EXTRACT TO READ:

__________________________________________________

We are peering into a centre-left eternity. The great May majority will erode a bit. But precedents suggest that New Labour should carry through into a second government, though with a smaller majority, at the elections of 2002 or earlier. Tony Blair's personal popularity and authority in the country appear to be still growing, five months into the new administration, rather than slackening off. "Events" must surely dent him as time passes, but Britain's honeymoon with this man is showing no signs of the customary disillusion. Could this last into a copper or even silver wedding?

More significant still are the shadowy outlines of a centre-left "settlement", broader than a power mono- poly by the Labour Party. The joint cabinet committee in which Liberal-Democrat and Labour politicians consult is only a first token. But Mr Blair did not need this innovation, still shocking to many of the rank and file on either side, to get his way in the next five years. He set it up with a view to the distant future. Assured of Lib-Dem loyalty, he could seriously hope to rule for a generation.

This is the embryo of coalition politics. If the Government goes ahead in a few years' time with a referendum on a proportional voting system and wins it, then a Lib-Lab coalition will almost certainly be born as a formal institution. That sort of government would inaugurate a pattern familiar in Germany, for example.

There, for almost all the Federal Republic's 48-year life, two big parties - the Christian Democrats (CDU) and Social Democrats (SPD) - have alternated in power through coalitions with the smaller Free Democrats. And that is the sort of political framework we seem to be heading for. The electoral system to be used by the Scottish parliament - two votes, one for a single- member constituency, one for a regional party list - is a rough imitation of Germany's. If the Scots feel comfortable with it, and if the British vote for PR, it's the most likely form to be adopted for Westminster elections. And its outcome will, pretty certainly, be a Lib-Lab coalition which could prolong centre-left government into the 2020s.

__________________________________________________

[Recorded data]
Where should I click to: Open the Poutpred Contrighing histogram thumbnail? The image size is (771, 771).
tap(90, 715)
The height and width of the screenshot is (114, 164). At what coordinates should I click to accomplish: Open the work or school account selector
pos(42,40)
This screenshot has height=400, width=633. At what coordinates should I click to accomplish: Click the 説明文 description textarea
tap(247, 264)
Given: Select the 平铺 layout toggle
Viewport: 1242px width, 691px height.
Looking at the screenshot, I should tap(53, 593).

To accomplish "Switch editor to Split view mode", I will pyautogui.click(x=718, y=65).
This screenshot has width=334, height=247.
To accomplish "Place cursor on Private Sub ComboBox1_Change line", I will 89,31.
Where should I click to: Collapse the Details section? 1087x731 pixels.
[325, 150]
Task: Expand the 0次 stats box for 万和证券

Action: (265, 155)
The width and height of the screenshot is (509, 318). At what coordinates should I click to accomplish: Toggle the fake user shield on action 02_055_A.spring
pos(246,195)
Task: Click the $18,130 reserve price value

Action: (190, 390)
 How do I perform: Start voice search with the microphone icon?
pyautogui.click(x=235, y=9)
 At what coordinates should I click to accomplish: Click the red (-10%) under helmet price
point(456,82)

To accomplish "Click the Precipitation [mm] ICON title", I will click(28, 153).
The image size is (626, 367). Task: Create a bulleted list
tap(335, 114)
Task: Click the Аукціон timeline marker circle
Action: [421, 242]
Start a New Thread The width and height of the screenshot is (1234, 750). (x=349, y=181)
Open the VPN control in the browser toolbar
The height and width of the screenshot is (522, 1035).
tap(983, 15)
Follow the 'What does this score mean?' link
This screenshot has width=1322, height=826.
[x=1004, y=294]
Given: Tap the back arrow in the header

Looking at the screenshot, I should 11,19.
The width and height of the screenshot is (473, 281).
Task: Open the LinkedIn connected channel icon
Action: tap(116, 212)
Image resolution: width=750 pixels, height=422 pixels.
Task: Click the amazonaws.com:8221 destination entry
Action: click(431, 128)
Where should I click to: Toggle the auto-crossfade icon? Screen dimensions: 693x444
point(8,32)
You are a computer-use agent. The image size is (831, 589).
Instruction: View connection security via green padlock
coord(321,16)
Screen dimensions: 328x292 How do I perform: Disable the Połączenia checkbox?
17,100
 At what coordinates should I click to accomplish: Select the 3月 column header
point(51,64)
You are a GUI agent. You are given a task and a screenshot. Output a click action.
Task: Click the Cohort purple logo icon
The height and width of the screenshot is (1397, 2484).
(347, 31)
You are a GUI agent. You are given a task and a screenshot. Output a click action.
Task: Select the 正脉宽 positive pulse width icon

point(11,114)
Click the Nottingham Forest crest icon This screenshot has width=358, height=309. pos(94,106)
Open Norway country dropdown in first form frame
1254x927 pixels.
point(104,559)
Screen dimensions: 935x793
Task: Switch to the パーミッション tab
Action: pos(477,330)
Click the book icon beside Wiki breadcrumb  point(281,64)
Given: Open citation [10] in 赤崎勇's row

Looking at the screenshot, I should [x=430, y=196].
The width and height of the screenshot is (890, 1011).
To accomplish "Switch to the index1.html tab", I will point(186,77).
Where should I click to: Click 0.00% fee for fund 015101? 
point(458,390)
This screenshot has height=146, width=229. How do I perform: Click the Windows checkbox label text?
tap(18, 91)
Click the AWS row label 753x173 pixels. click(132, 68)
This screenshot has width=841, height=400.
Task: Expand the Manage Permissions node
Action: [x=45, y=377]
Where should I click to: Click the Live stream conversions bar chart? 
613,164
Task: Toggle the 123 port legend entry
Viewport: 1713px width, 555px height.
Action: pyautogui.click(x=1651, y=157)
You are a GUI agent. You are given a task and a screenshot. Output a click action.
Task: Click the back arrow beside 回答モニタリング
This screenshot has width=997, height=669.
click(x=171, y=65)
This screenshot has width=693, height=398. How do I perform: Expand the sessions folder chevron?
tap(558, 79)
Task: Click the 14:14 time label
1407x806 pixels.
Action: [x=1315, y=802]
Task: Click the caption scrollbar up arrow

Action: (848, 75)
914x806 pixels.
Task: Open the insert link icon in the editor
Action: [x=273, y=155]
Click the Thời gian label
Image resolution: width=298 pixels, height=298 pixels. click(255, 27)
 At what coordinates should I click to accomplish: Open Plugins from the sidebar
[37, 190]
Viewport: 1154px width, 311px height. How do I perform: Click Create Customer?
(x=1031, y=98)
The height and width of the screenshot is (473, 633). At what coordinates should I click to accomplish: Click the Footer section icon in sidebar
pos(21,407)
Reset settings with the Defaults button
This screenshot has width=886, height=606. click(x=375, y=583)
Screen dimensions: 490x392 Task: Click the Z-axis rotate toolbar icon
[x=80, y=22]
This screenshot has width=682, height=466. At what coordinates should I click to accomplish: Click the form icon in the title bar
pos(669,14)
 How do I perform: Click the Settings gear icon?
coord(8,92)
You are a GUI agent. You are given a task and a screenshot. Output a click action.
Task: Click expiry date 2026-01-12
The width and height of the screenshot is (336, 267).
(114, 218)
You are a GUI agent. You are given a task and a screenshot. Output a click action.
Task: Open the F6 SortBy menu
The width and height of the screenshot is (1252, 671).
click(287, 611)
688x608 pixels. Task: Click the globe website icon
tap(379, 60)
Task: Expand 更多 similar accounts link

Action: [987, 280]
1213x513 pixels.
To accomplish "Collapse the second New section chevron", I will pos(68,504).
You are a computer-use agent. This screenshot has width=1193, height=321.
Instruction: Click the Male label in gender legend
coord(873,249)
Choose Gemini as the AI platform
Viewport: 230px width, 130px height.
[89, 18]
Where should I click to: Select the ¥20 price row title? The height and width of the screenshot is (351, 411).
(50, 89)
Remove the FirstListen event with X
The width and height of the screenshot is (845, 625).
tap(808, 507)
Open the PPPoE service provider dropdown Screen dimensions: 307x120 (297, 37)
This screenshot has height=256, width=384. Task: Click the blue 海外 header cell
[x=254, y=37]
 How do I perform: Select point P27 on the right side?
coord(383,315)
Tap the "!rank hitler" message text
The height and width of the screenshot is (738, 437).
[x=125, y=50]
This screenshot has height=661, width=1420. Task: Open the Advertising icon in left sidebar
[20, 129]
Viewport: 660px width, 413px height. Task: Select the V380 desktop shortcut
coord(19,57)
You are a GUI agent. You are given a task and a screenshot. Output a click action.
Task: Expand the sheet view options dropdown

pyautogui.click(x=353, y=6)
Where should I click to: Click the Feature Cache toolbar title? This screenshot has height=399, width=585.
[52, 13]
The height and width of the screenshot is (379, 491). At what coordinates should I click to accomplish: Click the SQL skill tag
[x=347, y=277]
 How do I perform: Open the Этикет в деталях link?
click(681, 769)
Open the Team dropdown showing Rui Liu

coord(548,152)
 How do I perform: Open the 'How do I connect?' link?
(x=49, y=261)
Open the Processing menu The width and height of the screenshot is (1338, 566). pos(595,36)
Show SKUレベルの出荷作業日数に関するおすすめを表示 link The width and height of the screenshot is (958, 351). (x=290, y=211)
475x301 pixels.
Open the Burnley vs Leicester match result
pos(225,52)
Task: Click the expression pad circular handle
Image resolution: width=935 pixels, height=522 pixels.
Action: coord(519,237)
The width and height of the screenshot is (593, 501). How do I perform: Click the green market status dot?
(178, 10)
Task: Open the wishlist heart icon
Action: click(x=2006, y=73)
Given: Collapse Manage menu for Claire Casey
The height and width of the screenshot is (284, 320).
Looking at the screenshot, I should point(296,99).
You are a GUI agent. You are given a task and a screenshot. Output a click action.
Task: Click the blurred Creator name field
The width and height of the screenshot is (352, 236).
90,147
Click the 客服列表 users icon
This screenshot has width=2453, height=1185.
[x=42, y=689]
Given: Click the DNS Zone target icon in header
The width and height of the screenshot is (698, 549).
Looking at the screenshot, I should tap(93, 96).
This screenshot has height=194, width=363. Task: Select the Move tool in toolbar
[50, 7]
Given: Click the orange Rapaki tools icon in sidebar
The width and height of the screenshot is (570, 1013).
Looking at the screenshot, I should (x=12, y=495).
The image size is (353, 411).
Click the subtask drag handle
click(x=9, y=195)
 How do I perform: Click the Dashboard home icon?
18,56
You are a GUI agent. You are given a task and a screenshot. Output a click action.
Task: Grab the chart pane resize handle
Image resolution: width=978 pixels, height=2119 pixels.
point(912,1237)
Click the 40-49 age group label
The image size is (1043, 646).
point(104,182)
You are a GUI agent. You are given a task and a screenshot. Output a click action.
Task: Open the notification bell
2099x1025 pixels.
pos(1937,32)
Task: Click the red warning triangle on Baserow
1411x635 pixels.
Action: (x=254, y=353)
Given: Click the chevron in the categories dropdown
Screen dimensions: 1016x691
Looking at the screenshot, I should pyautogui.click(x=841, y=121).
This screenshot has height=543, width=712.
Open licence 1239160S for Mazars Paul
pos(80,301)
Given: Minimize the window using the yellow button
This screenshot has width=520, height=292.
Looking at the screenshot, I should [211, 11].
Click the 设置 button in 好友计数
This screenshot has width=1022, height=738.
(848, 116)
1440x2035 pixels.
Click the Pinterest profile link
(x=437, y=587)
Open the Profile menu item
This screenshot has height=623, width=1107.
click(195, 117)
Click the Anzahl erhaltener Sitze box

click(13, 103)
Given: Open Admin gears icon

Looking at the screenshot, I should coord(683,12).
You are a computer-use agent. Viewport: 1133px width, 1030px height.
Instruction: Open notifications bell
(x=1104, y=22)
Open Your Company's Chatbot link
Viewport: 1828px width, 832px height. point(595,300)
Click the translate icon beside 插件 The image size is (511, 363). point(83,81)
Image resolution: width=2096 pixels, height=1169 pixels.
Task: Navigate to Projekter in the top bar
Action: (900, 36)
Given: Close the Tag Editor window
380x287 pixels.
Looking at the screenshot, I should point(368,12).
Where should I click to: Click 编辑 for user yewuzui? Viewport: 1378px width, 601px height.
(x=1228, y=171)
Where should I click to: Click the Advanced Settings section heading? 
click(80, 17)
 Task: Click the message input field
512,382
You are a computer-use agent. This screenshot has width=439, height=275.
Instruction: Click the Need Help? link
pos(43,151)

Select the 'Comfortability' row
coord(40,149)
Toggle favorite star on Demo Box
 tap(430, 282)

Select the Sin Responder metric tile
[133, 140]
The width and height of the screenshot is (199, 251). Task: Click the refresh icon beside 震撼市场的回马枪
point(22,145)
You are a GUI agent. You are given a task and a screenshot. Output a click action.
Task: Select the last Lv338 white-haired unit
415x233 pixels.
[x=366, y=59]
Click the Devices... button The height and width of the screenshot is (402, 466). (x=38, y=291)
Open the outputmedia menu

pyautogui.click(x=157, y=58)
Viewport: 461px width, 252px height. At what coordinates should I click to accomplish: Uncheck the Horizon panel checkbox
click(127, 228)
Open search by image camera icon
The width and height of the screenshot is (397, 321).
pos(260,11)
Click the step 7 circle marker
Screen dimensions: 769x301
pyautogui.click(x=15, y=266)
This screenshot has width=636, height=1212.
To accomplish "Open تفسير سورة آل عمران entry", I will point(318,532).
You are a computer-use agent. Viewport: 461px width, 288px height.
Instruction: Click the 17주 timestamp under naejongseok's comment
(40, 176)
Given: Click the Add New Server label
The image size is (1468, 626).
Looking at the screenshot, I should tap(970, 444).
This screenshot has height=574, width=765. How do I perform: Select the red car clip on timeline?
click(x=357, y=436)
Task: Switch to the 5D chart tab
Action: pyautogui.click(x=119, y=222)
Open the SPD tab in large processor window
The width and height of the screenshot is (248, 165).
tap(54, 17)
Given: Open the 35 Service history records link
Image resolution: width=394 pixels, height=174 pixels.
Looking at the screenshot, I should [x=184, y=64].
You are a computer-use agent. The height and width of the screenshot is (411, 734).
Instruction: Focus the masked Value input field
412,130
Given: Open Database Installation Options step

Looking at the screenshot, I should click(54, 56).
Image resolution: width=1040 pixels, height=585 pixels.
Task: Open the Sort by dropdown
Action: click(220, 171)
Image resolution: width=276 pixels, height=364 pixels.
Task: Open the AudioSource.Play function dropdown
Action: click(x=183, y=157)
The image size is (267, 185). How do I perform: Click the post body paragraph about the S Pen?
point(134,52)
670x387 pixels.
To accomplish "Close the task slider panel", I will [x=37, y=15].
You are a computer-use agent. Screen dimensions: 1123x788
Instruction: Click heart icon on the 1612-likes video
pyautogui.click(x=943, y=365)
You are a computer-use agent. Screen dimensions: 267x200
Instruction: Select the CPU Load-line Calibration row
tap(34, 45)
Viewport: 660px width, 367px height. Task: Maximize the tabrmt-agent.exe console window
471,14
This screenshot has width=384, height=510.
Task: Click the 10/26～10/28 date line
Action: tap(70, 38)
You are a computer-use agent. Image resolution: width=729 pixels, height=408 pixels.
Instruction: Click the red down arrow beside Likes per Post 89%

__________________________________________________

LIST OF TASKS:
1. In the passage on Britain's centre-left future, copy everything from "We are peering" down to "even silver wedding?", switching "honeymoon" for "romance".
2. For each statement, say whether the passage on Britain's centre-left future supports it (yes or no), and quote the deciding words: (a) Liberal-Democrat and Labour politicians consult in a joint cabinet committee. (b) The Scottish parliament's electoral system gives each voter a single vote. (c) Five months into the new administration, Tony Blair's personal popularity appears to be slackening off.
The entries have no connection to the passage on Britain's centre-left future.

OUTPUTS FOR THE TASKS:
1.
We are peering into a centre-left eternity. The great May majority will erode a bit. But precedents suggest that New Labour should carry through into a second government, though with a smaller majority, at the elections of 2002 or earlier. Tony Blair's personal popularity and authority in the country appear to be still growing, five months into the new administration, rather than slackening off. "Events" must surely dent him as time passes, but Britain's romance with this man is showing no signs of the customary disillusion. Could this last into a copper or even silver wedding?

2.
(a) Yes: "The joint cabinet committee in which Liberal-Democrat and Labour politicians consult"
(b) No: "two votes, one for a single- member constituency, one for a regional party list"
(c) No: "appear to be still growing, five months into the new administration, rather than slackening off"